◆ **EXERCISE AIM**: Exactly retype the lines of the material from its first line to the line with "You are a computer-use agent. Image resolution: width=702", including both.

──────── DATA TO USE

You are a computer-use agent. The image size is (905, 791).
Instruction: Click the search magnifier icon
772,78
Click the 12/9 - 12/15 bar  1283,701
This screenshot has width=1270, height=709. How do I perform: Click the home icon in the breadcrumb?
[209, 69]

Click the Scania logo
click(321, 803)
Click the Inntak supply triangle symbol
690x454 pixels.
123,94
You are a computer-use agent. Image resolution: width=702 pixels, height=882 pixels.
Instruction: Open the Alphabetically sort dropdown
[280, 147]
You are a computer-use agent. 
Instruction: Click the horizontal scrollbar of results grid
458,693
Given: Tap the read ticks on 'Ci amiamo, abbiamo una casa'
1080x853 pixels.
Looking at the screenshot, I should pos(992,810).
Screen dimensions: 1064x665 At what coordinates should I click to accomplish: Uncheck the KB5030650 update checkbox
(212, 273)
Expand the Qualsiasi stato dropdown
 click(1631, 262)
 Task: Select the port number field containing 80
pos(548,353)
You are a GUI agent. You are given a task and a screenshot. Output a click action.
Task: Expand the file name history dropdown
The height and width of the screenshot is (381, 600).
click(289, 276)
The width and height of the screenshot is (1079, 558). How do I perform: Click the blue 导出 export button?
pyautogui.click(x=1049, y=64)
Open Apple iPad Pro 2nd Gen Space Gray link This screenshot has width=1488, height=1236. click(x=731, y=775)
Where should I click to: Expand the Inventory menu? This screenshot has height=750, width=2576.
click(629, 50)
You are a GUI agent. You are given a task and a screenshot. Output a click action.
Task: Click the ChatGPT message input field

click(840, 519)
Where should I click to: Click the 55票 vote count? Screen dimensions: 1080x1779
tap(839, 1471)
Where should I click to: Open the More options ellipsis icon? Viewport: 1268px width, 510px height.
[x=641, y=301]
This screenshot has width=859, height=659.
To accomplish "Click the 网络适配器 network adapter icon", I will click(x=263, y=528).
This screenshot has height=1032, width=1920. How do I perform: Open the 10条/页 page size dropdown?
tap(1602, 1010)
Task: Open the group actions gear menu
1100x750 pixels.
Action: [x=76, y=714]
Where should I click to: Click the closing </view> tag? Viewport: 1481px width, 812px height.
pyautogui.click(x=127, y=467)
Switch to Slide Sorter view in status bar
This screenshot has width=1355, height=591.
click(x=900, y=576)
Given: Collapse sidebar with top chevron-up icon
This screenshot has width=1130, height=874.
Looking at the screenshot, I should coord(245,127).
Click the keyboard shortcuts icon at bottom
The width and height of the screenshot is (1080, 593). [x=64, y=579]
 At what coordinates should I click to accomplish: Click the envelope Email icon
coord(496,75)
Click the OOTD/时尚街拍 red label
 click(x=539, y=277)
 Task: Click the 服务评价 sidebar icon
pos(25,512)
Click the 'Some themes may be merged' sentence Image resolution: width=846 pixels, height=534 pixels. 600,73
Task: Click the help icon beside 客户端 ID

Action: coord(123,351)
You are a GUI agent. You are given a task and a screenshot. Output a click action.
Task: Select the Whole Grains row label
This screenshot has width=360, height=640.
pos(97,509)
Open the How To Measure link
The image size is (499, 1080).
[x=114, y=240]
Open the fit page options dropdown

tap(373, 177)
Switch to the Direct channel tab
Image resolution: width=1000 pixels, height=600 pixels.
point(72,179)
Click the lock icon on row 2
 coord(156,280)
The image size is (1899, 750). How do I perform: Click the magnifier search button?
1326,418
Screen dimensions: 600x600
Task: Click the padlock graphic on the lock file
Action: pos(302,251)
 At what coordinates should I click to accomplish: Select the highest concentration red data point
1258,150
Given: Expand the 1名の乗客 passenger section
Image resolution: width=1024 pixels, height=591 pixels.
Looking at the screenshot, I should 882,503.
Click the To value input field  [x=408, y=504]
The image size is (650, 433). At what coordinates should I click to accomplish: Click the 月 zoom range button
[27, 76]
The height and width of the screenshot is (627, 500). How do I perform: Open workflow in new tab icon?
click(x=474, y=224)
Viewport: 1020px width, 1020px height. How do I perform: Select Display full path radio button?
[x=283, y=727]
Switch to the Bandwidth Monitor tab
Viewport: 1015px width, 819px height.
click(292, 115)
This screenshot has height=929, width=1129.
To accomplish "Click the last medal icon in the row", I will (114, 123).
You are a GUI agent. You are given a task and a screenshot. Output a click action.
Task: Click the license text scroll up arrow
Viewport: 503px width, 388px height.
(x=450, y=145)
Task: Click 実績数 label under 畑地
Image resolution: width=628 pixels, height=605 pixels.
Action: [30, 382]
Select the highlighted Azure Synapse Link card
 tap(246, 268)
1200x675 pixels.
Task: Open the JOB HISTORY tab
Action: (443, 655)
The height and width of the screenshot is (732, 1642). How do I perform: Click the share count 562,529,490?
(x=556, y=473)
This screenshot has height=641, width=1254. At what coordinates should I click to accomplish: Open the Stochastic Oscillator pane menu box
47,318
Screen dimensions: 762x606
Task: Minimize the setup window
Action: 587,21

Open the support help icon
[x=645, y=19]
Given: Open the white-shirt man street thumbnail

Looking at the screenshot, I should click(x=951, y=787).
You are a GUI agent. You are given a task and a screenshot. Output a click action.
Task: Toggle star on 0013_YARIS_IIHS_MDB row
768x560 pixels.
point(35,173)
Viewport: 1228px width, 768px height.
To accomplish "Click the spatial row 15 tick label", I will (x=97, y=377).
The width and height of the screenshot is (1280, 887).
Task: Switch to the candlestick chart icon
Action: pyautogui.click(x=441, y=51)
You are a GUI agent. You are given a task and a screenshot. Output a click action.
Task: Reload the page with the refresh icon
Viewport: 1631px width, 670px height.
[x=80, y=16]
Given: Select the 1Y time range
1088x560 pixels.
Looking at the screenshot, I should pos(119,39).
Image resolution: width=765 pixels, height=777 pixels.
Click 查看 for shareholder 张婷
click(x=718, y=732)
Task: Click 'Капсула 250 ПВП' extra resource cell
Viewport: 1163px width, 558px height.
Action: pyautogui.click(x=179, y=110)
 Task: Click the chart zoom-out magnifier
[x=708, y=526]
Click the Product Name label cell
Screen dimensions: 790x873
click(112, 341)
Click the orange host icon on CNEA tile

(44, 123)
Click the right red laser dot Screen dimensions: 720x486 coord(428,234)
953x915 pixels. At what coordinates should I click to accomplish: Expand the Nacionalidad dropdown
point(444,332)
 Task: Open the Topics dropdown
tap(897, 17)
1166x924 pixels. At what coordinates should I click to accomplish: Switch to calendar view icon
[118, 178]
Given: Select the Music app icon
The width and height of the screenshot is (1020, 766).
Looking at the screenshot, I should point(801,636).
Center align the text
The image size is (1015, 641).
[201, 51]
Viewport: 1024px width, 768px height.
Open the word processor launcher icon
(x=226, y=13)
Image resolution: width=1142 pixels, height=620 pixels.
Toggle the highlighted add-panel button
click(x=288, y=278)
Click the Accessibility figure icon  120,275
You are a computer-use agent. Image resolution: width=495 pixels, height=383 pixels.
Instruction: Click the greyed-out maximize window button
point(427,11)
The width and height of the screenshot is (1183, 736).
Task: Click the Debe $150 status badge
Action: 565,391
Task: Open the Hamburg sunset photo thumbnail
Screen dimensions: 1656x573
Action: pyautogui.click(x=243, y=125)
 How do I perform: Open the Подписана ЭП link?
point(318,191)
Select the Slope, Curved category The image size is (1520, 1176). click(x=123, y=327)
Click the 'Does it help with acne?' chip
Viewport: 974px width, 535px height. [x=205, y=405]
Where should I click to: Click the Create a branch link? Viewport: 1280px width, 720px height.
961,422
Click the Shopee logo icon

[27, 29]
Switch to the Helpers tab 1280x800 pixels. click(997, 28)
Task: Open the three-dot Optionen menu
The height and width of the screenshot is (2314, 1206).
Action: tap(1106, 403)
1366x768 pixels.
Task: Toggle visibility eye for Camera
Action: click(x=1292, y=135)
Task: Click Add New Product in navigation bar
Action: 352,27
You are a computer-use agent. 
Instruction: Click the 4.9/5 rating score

────────────────

◆ **TASK SOLUTION**:
You are a computer-use agent. The image size is (905, 791).
Instruction: Click the search magnifier icon
772,78
Click the 12/9 - 12/15 bar  1283,701
This screenshot has width=1270, height=709. How do I perform: Click the home icon in the breadcrumb?
[209, 69]

Click the Scania logo
click(321, 803)
Click the Inntak supply triangle symbol
690x454 pixels.
123,94
You are a computer-use agent. Image resolution: width=702 pixels, height=882 pixels.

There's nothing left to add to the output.